Range to output from the entries below: the line containing "Enable pause on" through the line containing "Task: Open the Global". Set it down exactly, ends included, nothing else.

+++

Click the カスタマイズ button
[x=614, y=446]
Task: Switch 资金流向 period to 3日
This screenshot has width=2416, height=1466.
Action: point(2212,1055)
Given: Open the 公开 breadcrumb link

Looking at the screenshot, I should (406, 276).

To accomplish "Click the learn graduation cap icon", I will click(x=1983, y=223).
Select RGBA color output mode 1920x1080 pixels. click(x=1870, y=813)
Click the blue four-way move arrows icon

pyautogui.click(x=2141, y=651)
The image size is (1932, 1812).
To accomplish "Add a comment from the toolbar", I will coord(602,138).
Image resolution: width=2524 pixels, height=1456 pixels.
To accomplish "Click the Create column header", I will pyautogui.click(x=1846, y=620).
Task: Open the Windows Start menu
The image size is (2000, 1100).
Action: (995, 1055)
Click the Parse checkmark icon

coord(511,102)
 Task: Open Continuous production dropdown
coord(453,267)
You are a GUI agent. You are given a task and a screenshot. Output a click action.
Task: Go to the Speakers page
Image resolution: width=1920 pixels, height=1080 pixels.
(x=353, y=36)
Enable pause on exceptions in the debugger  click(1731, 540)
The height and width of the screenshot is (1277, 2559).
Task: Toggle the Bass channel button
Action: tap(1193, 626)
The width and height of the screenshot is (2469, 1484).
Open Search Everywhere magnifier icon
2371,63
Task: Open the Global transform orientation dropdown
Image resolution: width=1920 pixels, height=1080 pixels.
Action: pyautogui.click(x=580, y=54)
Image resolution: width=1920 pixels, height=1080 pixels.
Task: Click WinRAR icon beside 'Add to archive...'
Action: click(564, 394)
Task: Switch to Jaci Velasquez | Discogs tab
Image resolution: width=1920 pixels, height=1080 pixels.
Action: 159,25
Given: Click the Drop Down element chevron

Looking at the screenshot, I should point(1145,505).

+++

▶ _Solved exercise_
Enable pause on exceptions in the debugger  click(1731, 540)
The height and width of the screenshot is (1277, 2559).
Task: Toggle the Bass channel button
Action: tap(1193, 626)
The width and height of the screenshot is (2469, 1484).
Open Search Everywhere magnifier icon
2371,63
Task: Open the Global transform orientation dropdown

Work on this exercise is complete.